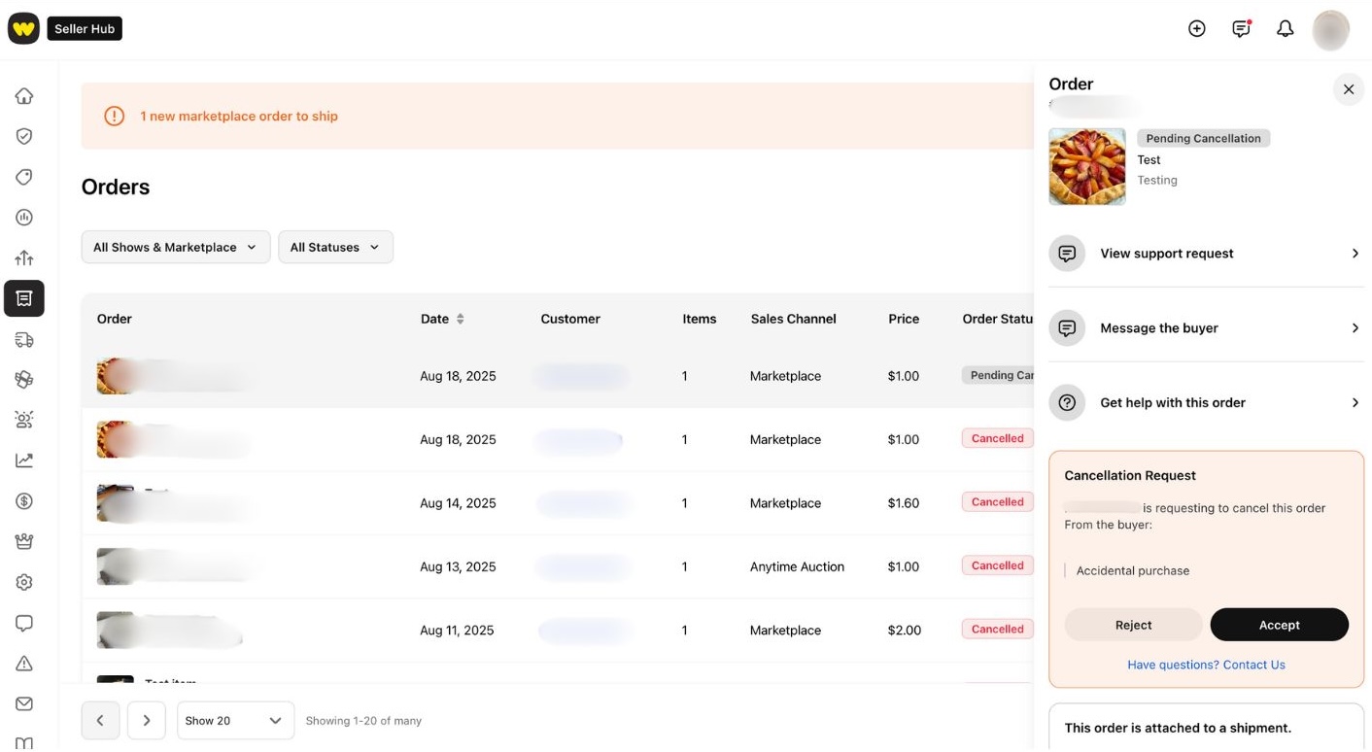The image size is (1372, 752).
Task: Expand All Shows & Marketplace dropdown
Action: [x=175, y=247]
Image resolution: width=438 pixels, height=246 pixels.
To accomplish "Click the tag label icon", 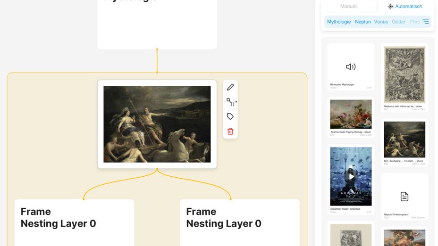I will click(230, 116).
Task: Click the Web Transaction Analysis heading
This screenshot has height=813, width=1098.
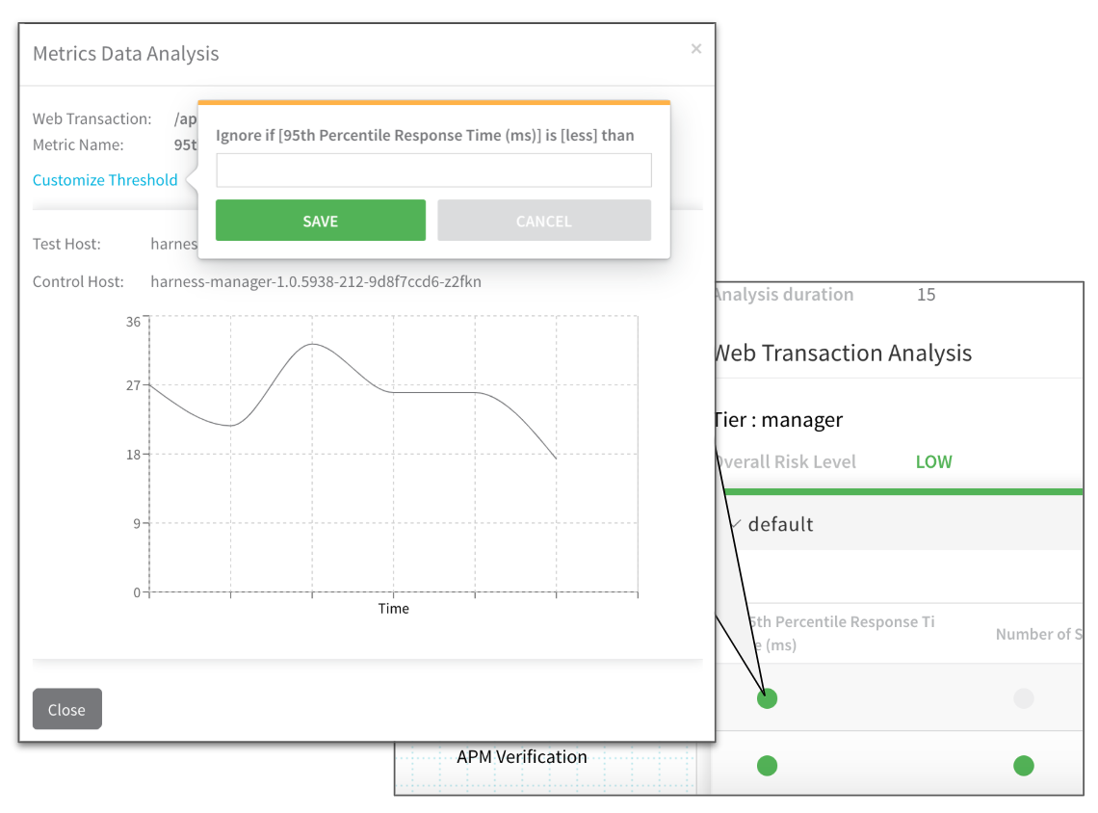Action: click(843, 353)
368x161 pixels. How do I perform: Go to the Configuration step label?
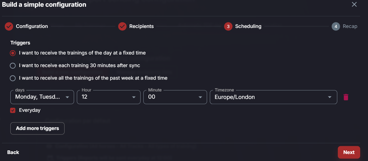(x=32, y=26)
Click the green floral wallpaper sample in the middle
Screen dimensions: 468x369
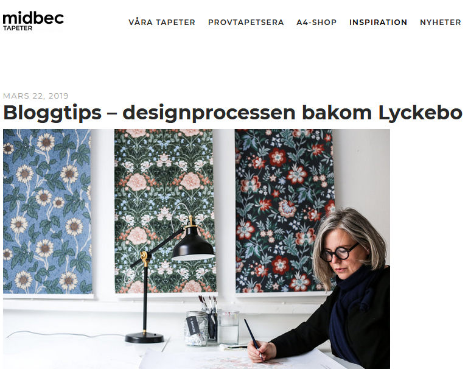click(x=165, y=211)
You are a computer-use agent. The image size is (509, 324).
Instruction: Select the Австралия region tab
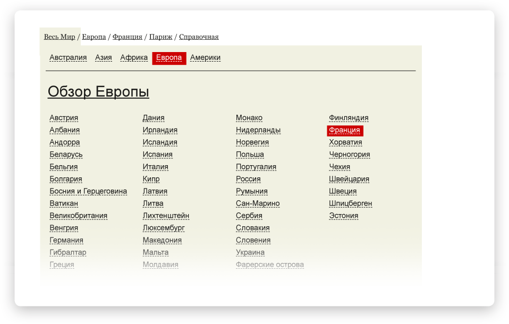[x=68, y=58]
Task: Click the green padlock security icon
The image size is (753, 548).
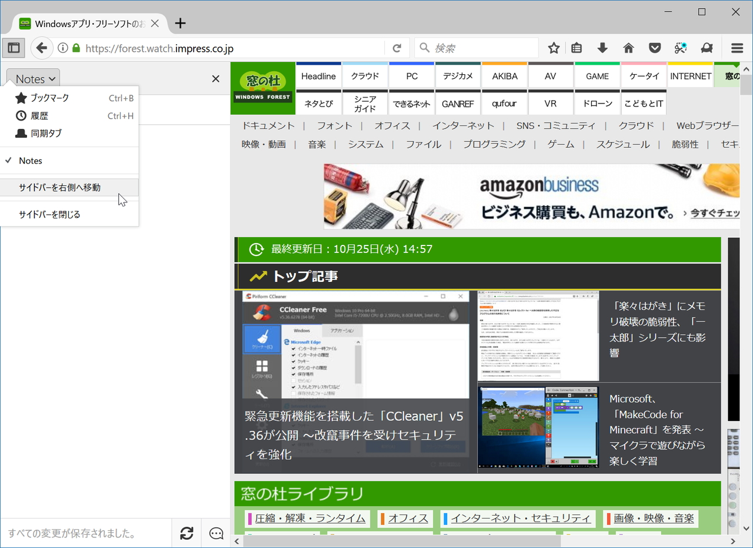Action: 75,48
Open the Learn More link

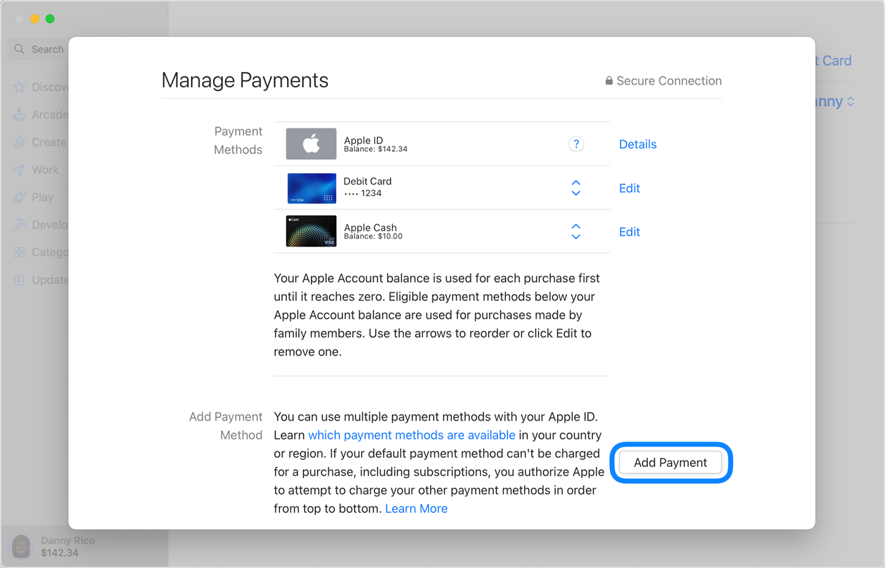tap(416, 508)
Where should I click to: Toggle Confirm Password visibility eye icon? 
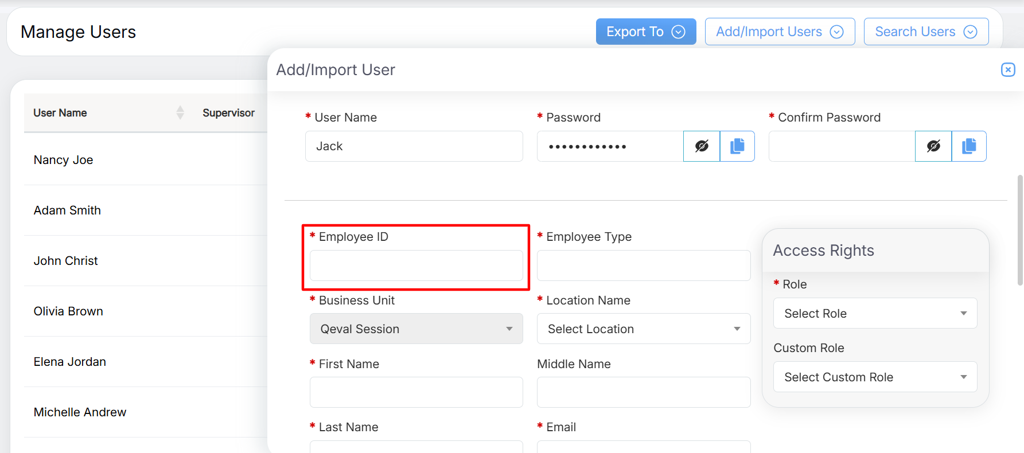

● **INSTRUCTIONS TO FOLLOW**
Please write out exactly the lines from the one containing "This screenshot has height=813, width=1098." through the last line of the records above, and leave out any pictures.

● **OUTPUT FOR THIS TASK**
This screenshot has height=813, width=1098.
Action: click(843, 353)
368x161 pixels. How do I perform: Go to the Configuration step label?
(x=32, y=26)
Click the green floral wallpaper sample in the middle
Screen dimensions: 468x369
click(x=165, y=211)
You are a computer-use agent. The image size is (509, 324).
Instruction: Select the Австралия region tab
[x=68, y=58]
Task: Click the green padlock security icon
The image size is (753, 548).
Action: 75,48
Open the Learn More link

tap(416, 508)
Where should I click to: Toggle Confirm Password visibility eye icon? 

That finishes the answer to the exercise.